Muammer Sarıkaya

Personal information
- Date of birth: 9 February 1998 (age 28)
- Place of birth: Istanbul, Turkey
- Height: 1.79 m (5 ft 10 in)
- Position: Central midfielder

Team information
- Current team: Aliağa FK
- Number: 24

Youth career
- 2012–2013: Bakırköyspor
- 2013–2015: İstanbulspor

Senior career*
- Years: Team / Apps / (Gls)
- 2015–2025: İstanbulspor / 118 / (12)
- 2016–2017: → Ofspor (loan) / 9 / (1)
- 2018–2019: → Başkent Gözgözler (loan) / 14 / (0)
- 2019–2020: → Zonguldak Kömürspor (loan) / 26 / (3)
- 2020–2021: → Esenler Erokspor (loan) / 32 / (6)
- 2024: → Çaykur Rizespor (loan) / 13 / (0)
- 2025: → Iğdır (loan) / 16 / (3)
- 2025–: Aliağa FK / 12 / (3)

= Muammer Sarıkaya =

Turkish footballer (born 1998)

Muammer Sarıkaya (born 9 February 1998) is a Turkish professional footballer who plays as a central midfielder for TFF 2. Lig club Aliağa FK.

==Career==
Sarıkaya is a youth product of the academies of Bakırköyspor and İstanbulspor.

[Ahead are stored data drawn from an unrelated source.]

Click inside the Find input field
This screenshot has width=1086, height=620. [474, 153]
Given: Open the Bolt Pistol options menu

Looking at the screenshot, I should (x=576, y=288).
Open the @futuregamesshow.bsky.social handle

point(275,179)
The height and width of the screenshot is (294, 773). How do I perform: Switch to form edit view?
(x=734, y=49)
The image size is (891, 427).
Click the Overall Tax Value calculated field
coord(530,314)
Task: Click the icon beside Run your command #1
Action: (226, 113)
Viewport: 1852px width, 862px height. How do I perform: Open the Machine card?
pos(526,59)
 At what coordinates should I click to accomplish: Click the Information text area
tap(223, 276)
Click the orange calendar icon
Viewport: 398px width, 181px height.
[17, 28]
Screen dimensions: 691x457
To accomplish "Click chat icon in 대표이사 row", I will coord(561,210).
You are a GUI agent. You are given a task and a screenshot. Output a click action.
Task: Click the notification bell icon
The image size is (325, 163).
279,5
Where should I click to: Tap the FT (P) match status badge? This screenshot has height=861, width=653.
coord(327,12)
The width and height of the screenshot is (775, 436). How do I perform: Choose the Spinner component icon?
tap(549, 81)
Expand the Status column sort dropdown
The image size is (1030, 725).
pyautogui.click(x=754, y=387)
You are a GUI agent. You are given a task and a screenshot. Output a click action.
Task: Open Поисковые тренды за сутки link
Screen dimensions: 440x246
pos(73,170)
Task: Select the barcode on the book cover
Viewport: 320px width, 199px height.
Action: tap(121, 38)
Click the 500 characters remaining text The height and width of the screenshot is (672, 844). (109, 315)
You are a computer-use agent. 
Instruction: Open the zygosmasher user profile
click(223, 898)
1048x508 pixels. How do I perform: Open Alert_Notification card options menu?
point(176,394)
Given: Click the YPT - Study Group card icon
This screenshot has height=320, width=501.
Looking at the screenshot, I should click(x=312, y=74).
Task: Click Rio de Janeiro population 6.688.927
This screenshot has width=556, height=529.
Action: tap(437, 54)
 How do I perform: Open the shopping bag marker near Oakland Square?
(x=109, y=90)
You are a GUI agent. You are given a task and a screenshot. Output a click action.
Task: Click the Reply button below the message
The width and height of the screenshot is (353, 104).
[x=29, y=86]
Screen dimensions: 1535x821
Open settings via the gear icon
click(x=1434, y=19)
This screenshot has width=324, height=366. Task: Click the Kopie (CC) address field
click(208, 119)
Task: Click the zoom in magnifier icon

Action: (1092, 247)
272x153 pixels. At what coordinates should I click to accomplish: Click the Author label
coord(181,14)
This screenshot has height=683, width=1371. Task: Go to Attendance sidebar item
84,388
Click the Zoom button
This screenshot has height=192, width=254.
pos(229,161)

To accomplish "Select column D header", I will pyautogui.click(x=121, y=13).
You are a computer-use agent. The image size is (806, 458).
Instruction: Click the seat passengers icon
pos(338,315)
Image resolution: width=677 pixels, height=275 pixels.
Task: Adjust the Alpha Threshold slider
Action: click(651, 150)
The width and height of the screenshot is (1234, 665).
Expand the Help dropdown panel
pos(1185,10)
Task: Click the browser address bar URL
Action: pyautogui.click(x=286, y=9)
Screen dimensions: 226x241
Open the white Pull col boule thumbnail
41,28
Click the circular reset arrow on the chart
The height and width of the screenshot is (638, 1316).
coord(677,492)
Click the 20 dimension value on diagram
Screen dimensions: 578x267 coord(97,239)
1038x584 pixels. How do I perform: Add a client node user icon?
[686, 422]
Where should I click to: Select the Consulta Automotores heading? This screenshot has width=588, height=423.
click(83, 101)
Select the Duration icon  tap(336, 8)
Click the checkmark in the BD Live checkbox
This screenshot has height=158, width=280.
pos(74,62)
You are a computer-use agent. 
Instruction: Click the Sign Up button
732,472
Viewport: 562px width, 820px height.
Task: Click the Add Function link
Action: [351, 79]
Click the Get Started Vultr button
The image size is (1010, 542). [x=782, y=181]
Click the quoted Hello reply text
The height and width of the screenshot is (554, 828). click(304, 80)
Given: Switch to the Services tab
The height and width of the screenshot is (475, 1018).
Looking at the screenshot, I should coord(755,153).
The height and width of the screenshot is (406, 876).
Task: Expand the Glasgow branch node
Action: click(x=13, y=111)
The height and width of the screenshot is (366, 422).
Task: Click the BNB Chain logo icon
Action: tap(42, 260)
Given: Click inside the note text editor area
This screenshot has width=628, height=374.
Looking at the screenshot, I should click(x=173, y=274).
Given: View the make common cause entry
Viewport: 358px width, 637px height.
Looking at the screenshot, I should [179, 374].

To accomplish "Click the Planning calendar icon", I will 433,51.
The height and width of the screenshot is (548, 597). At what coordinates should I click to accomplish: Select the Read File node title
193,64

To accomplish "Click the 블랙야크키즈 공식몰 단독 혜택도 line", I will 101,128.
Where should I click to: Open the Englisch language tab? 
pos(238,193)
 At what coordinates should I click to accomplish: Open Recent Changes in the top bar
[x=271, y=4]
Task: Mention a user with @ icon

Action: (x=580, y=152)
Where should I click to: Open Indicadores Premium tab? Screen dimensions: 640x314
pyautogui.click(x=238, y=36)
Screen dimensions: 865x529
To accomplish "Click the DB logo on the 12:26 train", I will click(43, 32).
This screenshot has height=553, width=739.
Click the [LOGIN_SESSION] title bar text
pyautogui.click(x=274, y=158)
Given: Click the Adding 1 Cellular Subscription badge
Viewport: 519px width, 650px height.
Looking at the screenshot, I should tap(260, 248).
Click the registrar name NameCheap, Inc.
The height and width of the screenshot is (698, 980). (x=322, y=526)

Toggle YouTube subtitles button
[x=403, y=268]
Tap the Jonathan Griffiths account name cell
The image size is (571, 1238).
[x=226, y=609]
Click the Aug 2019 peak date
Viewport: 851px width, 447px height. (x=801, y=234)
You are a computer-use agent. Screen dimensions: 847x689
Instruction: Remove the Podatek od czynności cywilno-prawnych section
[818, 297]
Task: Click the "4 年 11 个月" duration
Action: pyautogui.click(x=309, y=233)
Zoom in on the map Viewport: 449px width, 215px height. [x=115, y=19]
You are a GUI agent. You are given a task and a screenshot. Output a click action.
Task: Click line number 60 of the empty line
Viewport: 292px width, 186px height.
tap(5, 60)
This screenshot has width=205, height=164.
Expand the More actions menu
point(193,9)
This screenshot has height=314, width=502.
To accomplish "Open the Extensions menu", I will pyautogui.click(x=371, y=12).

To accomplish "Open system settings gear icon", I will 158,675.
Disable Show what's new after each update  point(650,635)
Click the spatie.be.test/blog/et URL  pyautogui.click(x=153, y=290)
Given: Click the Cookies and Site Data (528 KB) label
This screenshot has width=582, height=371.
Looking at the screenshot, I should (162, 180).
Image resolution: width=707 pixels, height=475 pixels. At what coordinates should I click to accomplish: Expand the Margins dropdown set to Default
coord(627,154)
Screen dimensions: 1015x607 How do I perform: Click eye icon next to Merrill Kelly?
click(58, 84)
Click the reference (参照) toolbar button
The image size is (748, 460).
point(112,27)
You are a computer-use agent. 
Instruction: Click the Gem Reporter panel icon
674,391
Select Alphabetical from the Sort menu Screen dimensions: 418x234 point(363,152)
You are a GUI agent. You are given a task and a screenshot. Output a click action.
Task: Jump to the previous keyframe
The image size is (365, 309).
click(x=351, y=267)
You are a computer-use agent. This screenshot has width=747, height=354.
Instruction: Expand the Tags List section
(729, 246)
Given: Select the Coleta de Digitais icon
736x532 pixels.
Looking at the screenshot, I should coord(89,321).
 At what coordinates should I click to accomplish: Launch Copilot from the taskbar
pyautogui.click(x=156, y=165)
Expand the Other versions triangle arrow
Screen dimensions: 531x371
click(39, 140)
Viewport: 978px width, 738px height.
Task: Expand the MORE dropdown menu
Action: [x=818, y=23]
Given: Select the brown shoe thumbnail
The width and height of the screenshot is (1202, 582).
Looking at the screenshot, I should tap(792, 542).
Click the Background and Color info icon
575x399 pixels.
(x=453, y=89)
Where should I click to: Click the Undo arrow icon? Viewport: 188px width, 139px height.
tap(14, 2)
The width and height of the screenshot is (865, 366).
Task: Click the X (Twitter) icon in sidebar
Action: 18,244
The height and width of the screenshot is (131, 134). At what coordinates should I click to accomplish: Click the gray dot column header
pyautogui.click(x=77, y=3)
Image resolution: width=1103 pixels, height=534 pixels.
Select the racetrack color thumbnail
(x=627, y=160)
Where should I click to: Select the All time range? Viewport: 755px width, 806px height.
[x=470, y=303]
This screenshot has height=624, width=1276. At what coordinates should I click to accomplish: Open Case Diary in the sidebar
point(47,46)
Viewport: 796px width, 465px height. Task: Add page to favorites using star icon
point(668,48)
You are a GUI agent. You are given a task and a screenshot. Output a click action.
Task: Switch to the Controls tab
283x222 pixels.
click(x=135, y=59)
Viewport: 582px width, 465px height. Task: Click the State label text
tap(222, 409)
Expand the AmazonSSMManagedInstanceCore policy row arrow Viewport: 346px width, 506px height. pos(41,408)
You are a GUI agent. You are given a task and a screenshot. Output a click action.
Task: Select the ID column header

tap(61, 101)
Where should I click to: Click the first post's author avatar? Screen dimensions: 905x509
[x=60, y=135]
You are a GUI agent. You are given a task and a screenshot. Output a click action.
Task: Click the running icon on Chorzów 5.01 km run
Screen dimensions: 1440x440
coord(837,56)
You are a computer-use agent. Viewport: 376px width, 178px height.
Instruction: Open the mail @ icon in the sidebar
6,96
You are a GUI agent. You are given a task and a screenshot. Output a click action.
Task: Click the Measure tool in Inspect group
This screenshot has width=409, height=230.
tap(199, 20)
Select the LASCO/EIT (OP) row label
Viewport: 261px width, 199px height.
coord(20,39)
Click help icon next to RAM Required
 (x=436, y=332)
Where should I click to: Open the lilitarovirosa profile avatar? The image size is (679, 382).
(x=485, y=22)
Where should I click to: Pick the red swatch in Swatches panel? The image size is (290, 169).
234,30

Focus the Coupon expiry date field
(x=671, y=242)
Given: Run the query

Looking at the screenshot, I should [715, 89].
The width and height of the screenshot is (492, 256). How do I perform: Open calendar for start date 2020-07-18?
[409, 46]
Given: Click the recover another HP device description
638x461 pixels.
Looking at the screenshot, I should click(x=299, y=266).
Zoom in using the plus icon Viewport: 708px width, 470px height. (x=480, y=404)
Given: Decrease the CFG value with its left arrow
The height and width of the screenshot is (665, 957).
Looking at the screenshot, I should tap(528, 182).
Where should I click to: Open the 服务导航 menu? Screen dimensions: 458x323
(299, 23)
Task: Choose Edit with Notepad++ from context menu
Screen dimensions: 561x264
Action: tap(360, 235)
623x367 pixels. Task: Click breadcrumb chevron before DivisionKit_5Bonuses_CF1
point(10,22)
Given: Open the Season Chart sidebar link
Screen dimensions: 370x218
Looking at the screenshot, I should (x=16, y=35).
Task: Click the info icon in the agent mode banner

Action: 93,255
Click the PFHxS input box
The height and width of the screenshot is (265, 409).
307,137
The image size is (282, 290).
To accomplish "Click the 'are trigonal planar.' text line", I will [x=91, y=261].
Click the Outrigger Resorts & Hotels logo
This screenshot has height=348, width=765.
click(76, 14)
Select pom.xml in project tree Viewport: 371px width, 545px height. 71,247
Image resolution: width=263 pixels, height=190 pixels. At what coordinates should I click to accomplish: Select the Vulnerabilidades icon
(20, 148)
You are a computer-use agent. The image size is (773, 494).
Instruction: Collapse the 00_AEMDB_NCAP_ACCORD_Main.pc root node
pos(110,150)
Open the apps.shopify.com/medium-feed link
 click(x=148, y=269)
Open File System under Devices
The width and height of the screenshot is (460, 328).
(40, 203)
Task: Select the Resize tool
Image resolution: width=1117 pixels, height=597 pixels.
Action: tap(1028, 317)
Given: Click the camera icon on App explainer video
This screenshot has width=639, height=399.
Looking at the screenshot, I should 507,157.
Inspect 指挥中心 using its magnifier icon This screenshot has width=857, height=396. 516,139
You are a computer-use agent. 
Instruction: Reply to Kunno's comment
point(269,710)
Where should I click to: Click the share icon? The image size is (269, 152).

He began his senior career with İstanbulspor, signing a professional contract on 25 August 2015. He had successive loans to Ofspor, Başkent Gözgözler, Zonguldak Kömürspor and Esenler Erokspor to start his career, before returning to İstanbulspor. He helped İstanbulspor achieve promotion in the 2021–22 season for the first time in 17 years. He made his professional debut in İstanbulspor's return to the Süper Lig in a 2–0 season opening loss to Trabzonspor on 5 August 2022.

On 8 February 2024, Sarıkaya was loaned by Çaykur Rizespor.